• **Required action**
Leaving the pictures aside, transcribe only and exactly the lines from the one with "Task: Select the Hungary flag tab" through the end of the entries, both included.

+++ Material provided +++

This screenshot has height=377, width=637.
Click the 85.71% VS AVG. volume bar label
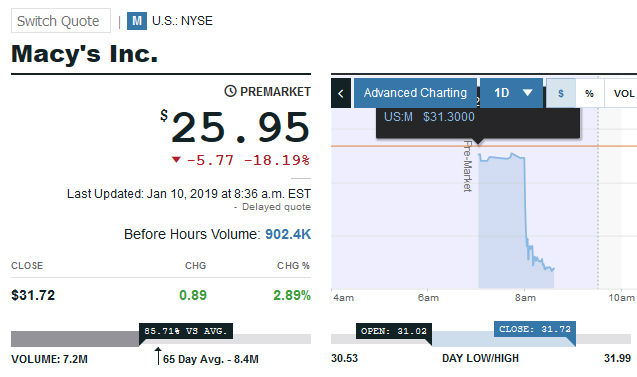coord(186,331)
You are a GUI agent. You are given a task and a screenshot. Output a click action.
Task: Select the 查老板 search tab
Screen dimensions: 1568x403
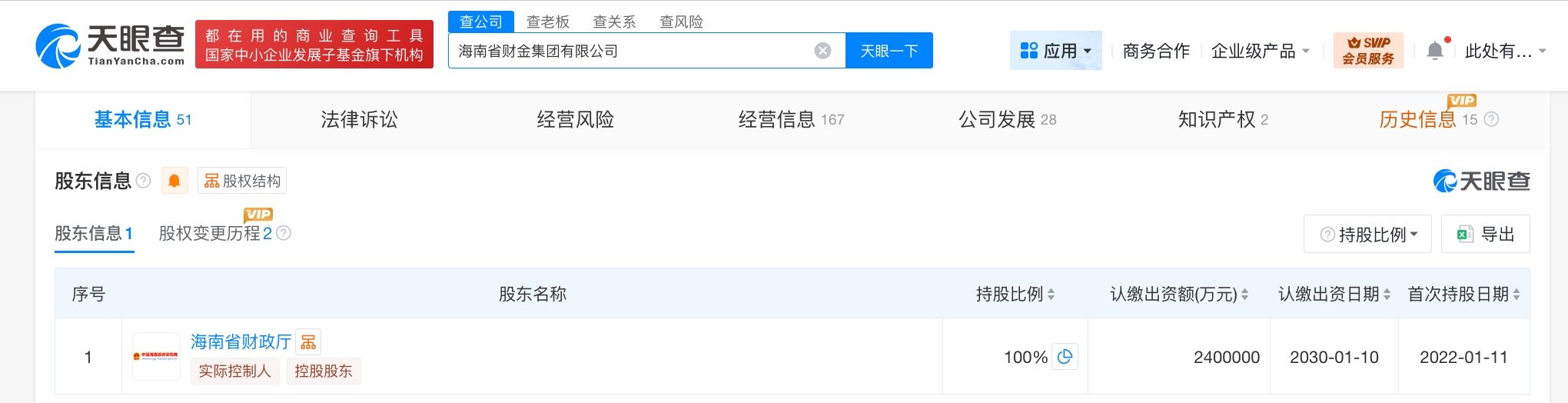point(547,22)
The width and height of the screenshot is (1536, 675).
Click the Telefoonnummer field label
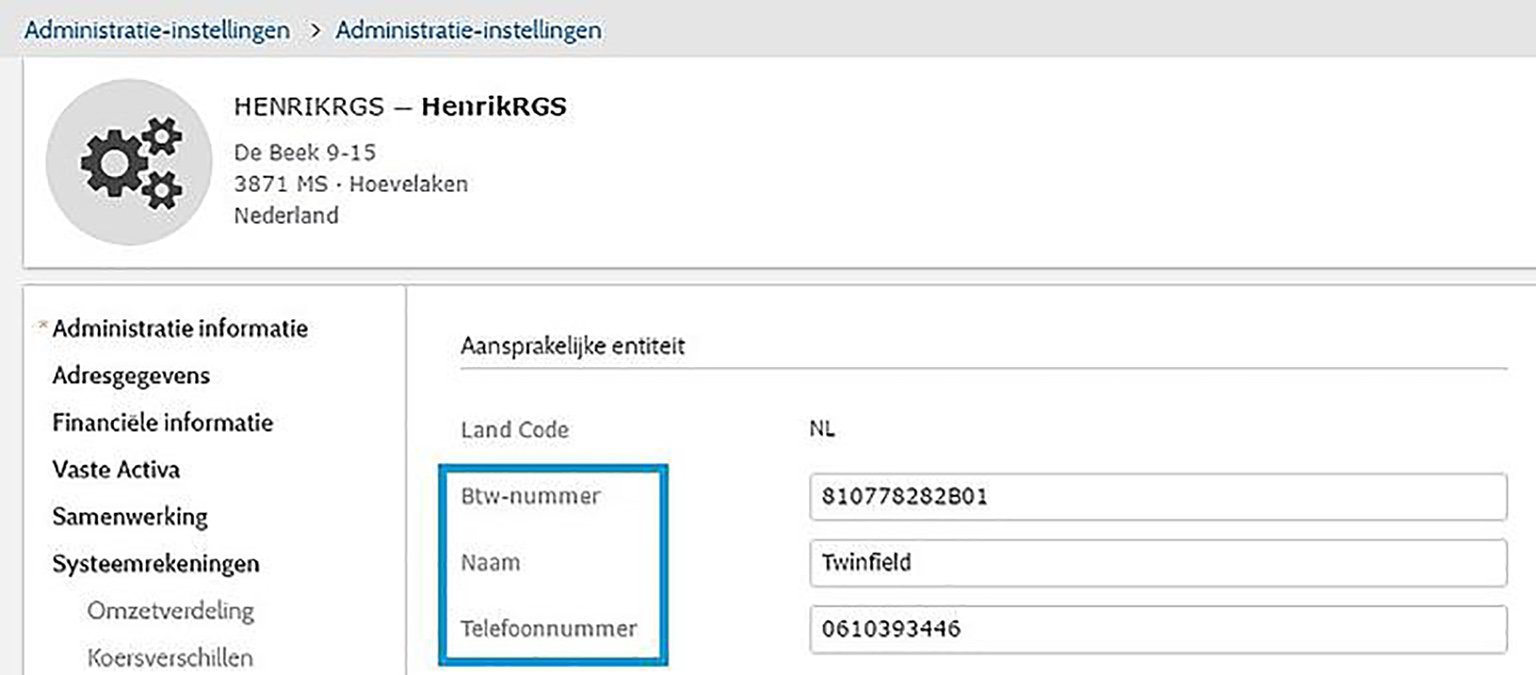(548, 629)
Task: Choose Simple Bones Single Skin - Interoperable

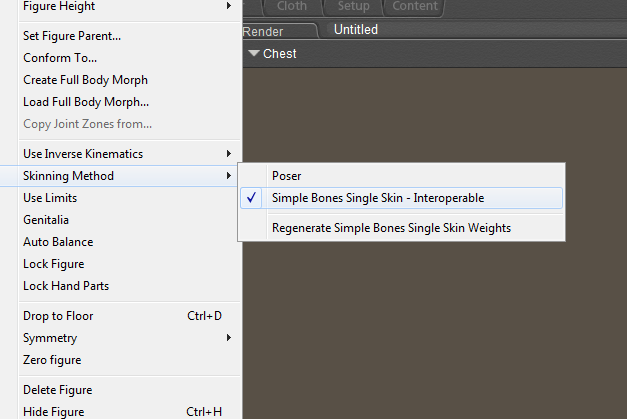Action: pyautogui.click(x=378, y=198)
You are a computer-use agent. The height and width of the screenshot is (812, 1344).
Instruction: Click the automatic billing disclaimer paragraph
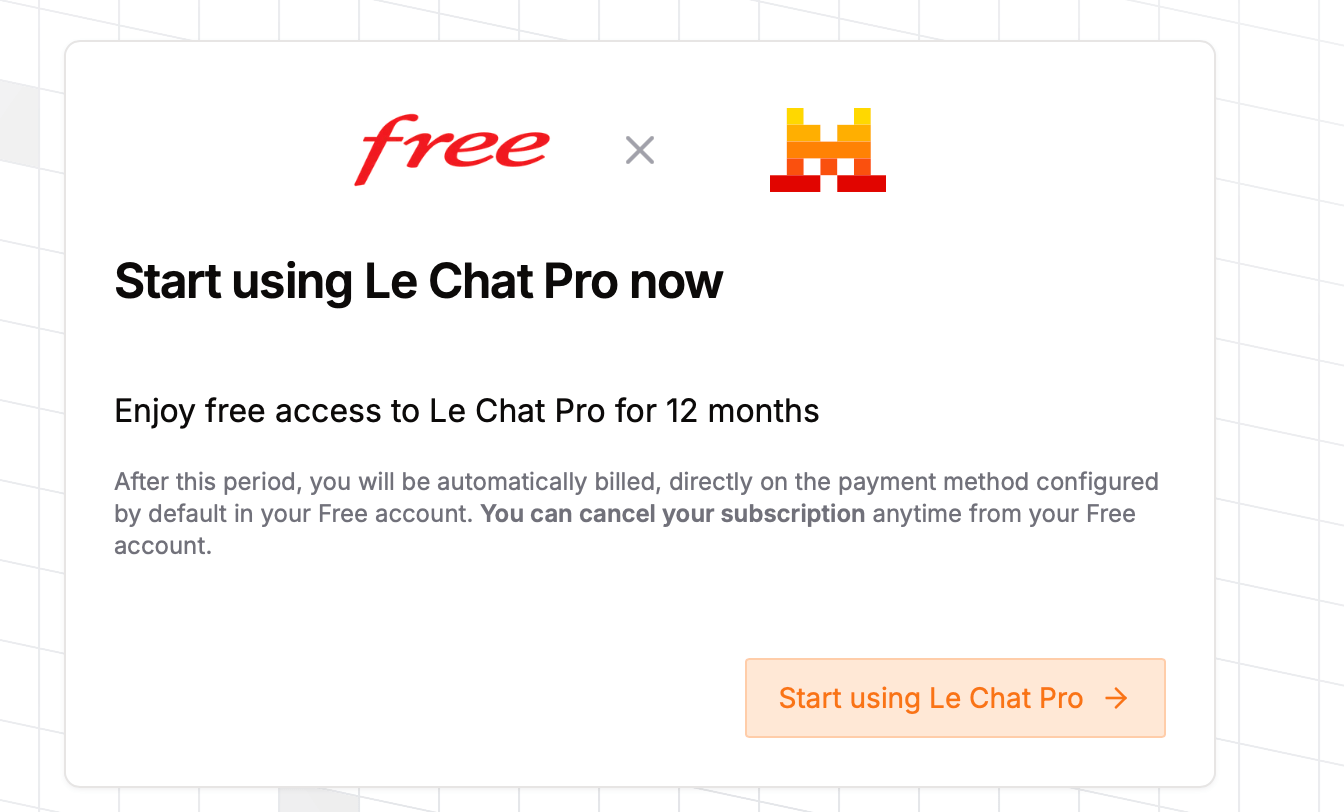(636, 513)
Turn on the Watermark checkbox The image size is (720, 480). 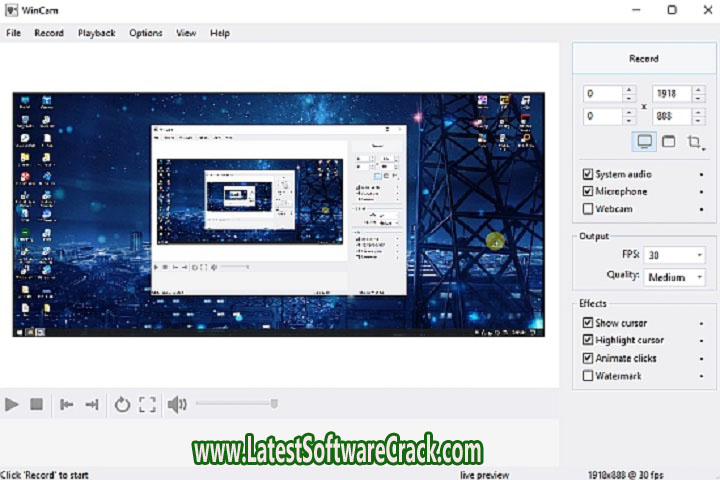(x=588, y=376)
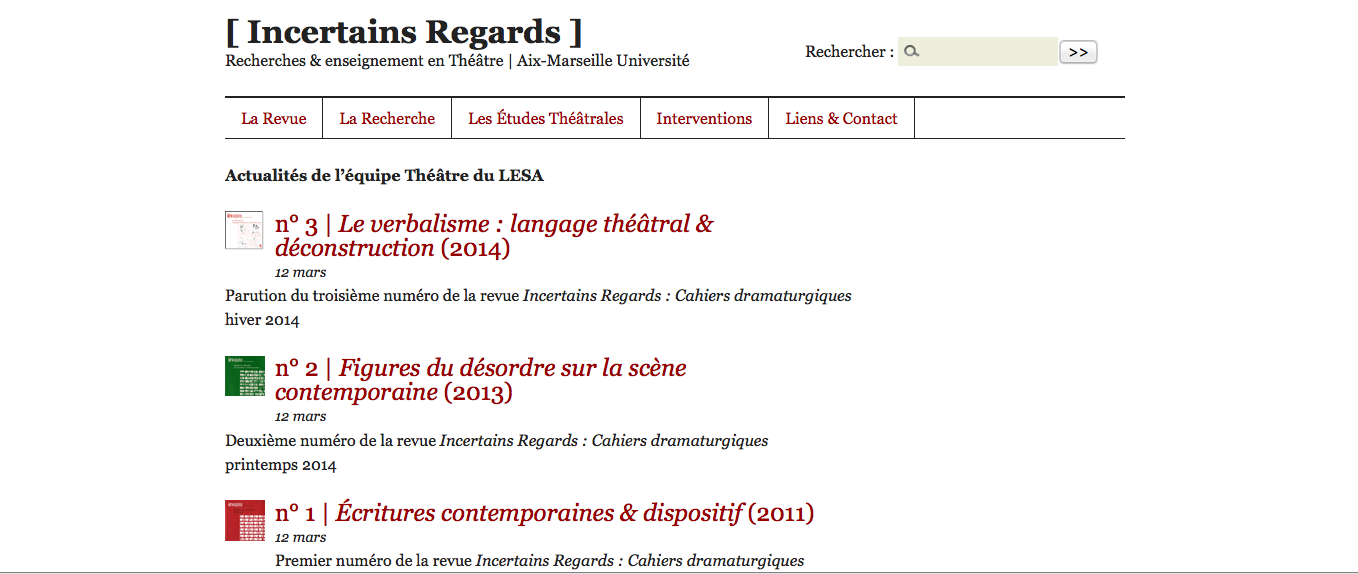Click the 'Rechercher :' label
Image resolution: width=1358 pixels, height=574 pixels.
[849, 52]
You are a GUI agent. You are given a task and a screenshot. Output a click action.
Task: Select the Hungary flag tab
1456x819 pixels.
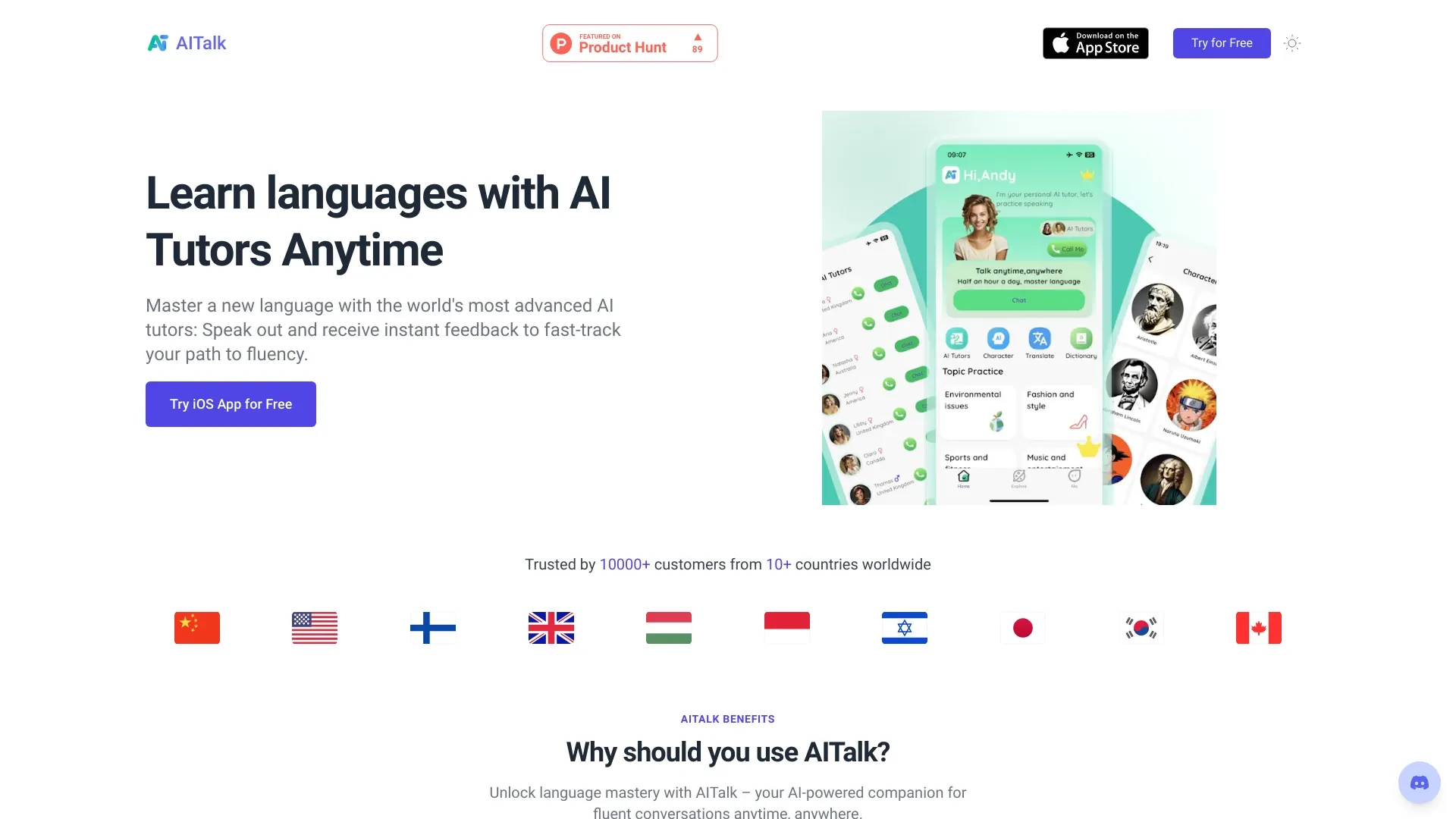coord(668,627)
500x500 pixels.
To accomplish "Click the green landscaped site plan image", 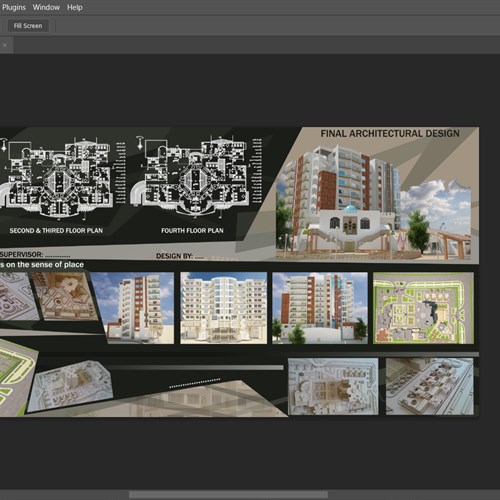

+++

• **Written response**
Task: Select the Hungary flag tab
1456x819 pixels.
coord(668,627)
500x500 pixels.
To accomplish "Click the green landscaped site plan image", 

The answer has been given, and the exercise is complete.